- Following broad bipartisan support in both chambers of Congress, President Trump signed the Due Process Protections Act into law on October 21, 2020.
- The legislation requires federal courts in the beginning of every criminal case to issue an order to the prosecution and defense that confirms the disclosure obligation of the prosecutor under Brady v. Maryland, 373 U.S. 83 (1963), and its progeny.
- By entering an order, district court judges have even greater supervisory involvement into requiring disclosure of Brady materials, including when such materials should be disclosed and what, if any, consequences the court might impose in the event of any violation of the court’s order.
On October 21, 2020, President Donald J. Trump signed the Due Process Protections Act, S. 1380, which provides additional protections for criminal defendants’ due process right to receive material exculpatory evidence from prosecutors before trial under Brady v. Maryland.1 Specifically, the law amends Federal Rule of Criminal Procedure 5 to require federal district courts to issue, “on the first scheduled court date . . . an oral and written order . . . that confirms the disclosure obligation of the prosecutor . . . and the possible consequences of violating such order under applicable law.”2 It also directs the judicial councils for each federal district to develop a model order that courts may use for this purpose.3
Though Brady has been the law of the land for more than fifty years, bill co-sponsors Senators Dan Sullivan (R-AK) and Dick Durbin (D-IL) expressed hope that this legislation “will make evidence disclosure requirements a priority for prosecutors, and ensure prosecutors can be held to account for not complying with Brady rules.”4
The legislation received strong bipartisan support, passing the Senate by unanimous consent in May and the House by voice vote in September.5 In the Senate, for example, the bill was also co-sponsored by Senators Cory Booker (D-NJ), John Cornyn (R-TX), Mike Lee (R-UT), Rand Paul (R-KY) and Sheldon Whitehouse (D-RI). According to Senator Durbin, the “bipartisan bill will help protect the right of the accused to all evidence that could exonerate [the defendant] and hold accountable prosecutors who fail to comply[.]” Similarly, according to Senator Sullivan, “[t]his is a good day for justice and the rule of law, and I thank President Trump for signing our bill.”
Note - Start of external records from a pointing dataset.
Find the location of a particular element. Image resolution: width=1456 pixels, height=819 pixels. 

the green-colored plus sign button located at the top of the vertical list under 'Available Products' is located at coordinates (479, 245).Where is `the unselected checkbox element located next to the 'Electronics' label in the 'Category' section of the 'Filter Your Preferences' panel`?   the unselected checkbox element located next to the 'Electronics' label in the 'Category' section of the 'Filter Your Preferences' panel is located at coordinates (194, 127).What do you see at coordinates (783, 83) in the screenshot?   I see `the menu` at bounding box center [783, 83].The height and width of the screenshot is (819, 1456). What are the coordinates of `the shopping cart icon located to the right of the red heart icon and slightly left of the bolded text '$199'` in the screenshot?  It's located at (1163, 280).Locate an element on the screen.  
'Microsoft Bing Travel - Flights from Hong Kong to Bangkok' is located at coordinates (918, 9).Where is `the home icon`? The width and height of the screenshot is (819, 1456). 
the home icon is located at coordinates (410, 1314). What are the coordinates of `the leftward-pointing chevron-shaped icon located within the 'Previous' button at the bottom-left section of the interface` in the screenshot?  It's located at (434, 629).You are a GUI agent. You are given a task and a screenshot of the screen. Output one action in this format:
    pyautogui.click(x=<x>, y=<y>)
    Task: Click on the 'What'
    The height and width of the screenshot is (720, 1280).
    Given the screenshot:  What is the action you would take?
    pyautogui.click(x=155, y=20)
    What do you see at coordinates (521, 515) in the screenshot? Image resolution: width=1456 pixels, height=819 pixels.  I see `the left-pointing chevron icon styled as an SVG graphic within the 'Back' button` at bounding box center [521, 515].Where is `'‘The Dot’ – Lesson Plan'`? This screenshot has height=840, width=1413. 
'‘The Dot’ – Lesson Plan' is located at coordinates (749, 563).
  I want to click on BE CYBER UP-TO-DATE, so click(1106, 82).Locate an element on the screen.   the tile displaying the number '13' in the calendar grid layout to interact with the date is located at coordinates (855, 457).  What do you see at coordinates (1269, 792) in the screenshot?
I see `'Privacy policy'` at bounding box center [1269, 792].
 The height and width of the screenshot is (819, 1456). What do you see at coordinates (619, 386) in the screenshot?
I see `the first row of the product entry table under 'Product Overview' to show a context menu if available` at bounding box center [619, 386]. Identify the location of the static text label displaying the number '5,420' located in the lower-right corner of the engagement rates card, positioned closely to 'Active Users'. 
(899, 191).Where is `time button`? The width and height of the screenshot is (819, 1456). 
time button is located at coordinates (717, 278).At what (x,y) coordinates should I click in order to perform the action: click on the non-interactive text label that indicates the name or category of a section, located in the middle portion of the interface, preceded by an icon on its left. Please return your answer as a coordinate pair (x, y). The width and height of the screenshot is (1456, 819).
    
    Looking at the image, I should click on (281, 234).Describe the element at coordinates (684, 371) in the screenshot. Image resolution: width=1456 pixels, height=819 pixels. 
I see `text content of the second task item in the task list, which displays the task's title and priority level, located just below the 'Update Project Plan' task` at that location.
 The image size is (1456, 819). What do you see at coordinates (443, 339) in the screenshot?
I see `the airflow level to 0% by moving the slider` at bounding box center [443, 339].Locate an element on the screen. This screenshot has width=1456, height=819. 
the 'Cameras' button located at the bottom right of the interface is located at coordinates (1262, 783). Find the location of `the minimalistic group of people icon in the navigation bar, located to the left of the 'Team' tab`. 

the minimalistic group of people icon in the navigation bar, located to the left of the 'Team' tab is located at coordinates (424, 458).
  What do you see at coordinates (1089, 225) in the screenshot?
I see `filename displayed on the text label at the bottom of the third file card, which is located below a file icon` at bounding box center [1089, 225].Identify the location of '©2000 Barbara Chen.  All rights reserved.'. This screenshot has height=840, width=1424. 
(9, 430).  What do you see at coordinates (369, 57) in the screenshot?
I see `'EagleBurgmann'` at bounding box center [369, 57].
With the Due Process Protections Act’s requirement that federal judges issue early orders to ensure compliance, we expect that the federal courts will be even less understanding of Brady and other related due process violations. Although the Act does not purport to change the timing of Brady disclosures—a matter currently governed by local rules in each jurisdiction—we expect that it will encourage courts to set deadlines for such disclosures when courts issue their Brady orders “on the first scheduled court date.” Of course, once subject to court order, federal prosecutors will be more accountable to the court for any Brady disclosures made after the court’s deadline. We also expect that defense counsel will move more quickly and emphatically, if they believe a court’s order is not being fully and faithfully followed. And the requested relief could range from enforcement of the order up to the potential dismissal of charges and even sanctions. In comparison, current DOJ policy (as reflected in the Justice Manual) states that Brady disclosures should be “made in sufficient time to permit the defendant to make effective use of that information at trial.”6
Given the Act’s requirement that each district develop a model order that courts may use for their Brady orders, it is only a matter of time before the prosecution and defense bars will see how courts implement the Due Process Protections Act. As we await such model orders, this much appears certain: Moving forward, there will be increased litigation opportunities for defense counsel over purported Brady violations.